El muchacho estaba parado a la orilla riéndose con los perros que habían revolcado al perrito.
El Sultán se levantó gimiendo, todo lleno de polvo y se fue arrastrando.
 -Y de quién es ese perro? -le preguntó el viejo a Rafai.
-¡Al saber! -le contestó levantando los hombros.
El viejo dio la vuelta.
Enfrente quedaban unos grandes terrenos arados donde habían sembrado algodón y las largas hileras verdes de los surcos recién nacidos se perdían a lo lejos entre uno que otro árbol.
Al otro lado quedaba el camino y para salir de la casa de la finca había un callejón y allí iba el perrito lamiéndose.
El muchacho se fue a seguir regando los palos y estaba escurriendo el balde cuando se voltió a ver atrás. Allí estaba el otro muchacho que traía chineando el perrito que todavía se venía quejando de los mordiscos.
-¿Vos le arreastes los perros para que no lo siguieran mordiendo?
-Sí -le contestó el otro.
Entonces el muchacho agradecido se casó de la bolsa un mango que andaba y se lo pasó a Rafai.
-Está maduro -le dijo y acariciando al perrito dio la vuelta y ya se vino otra vez por el callejón.

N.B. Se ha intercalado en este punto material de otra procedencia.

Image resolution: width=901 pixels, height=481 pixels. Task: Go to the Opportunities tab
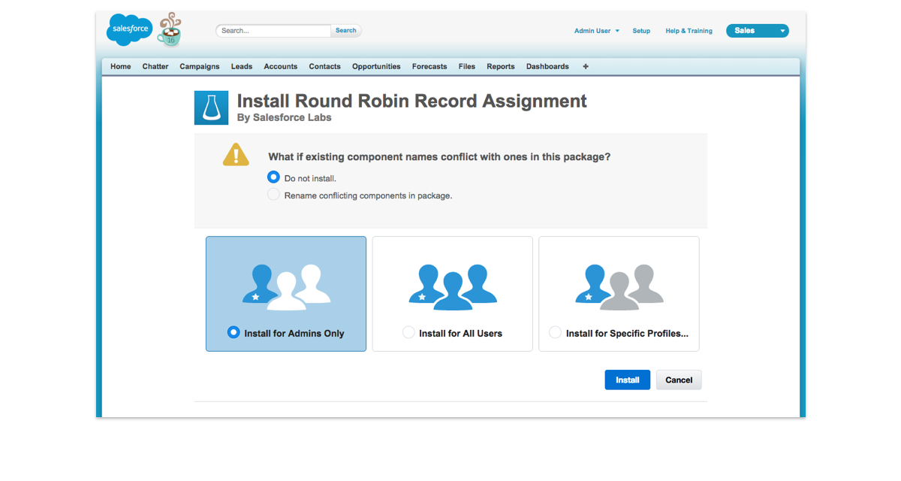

El otro muchacho se quedó viéndolo y lo siguió y lo siguió con la vista, entonces le dio mucha lástima, cogió el mango maduro que le había dado, lo puso encima de uno de los postes del cerco y se vino a seguir regando los palos.
-Rafai! -lo llamó el viejo acercóndosele adonde estaba.
-Qués -le contestó
-Idiay, como que andás llorando? -le preguntó -Y qué fue?
-Nada -le dijo el muchacho- cogió con una mano la oreja del balde y con la otra sostenía el fondo, mientras ladeándolo fue echando el agua sobre los palitos.